## RECORDS SHOWN
"""
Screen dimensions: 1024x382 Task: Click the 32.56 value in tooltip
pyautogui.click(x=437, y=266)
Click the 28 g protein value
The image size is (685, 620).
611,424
"""
"""
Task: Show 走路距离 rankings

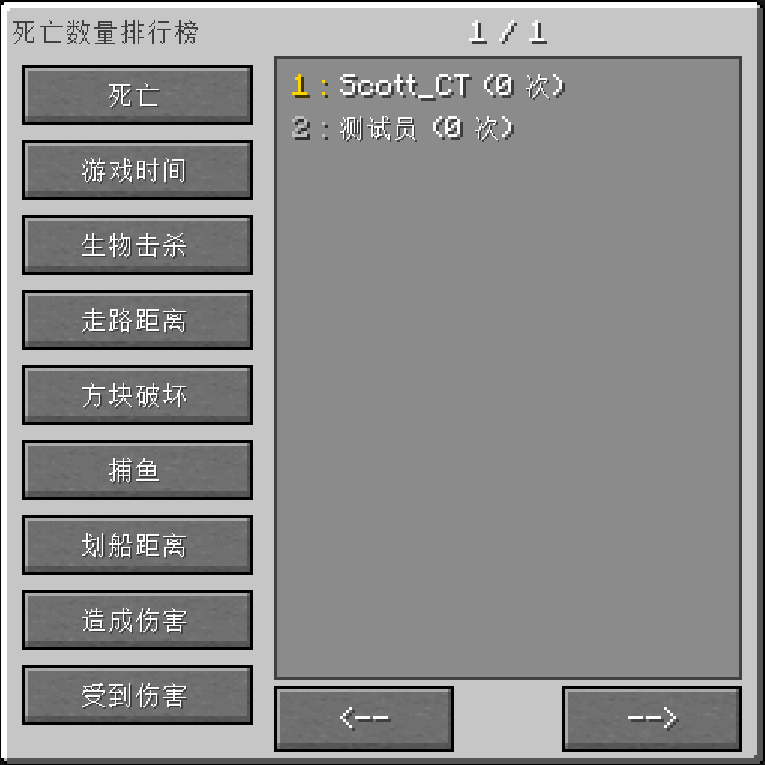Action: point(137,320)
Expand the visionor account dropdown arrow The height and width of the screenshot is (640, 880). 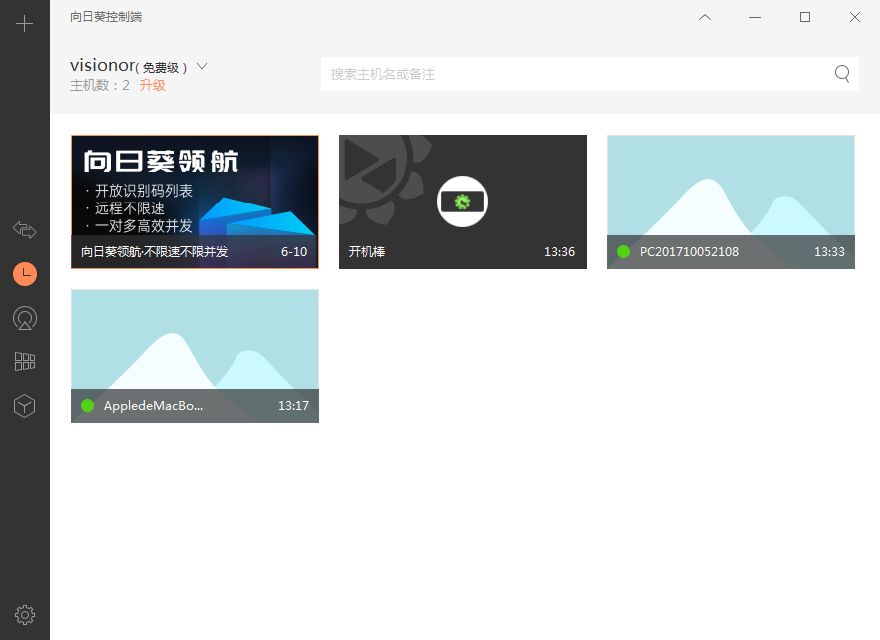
"""
## YOUR TASK
Output should consist of the lines above from the one with "Task: Show 走路距离 rankings" down to the one with "Expand the visionor", exact and without pictures.

## TASK SOLUTION
Task: Show 走路距离 rankings

Action: point(137,320)
Expand the visionor account dropdown arrow The height and width of the screenshot is (640, 880). 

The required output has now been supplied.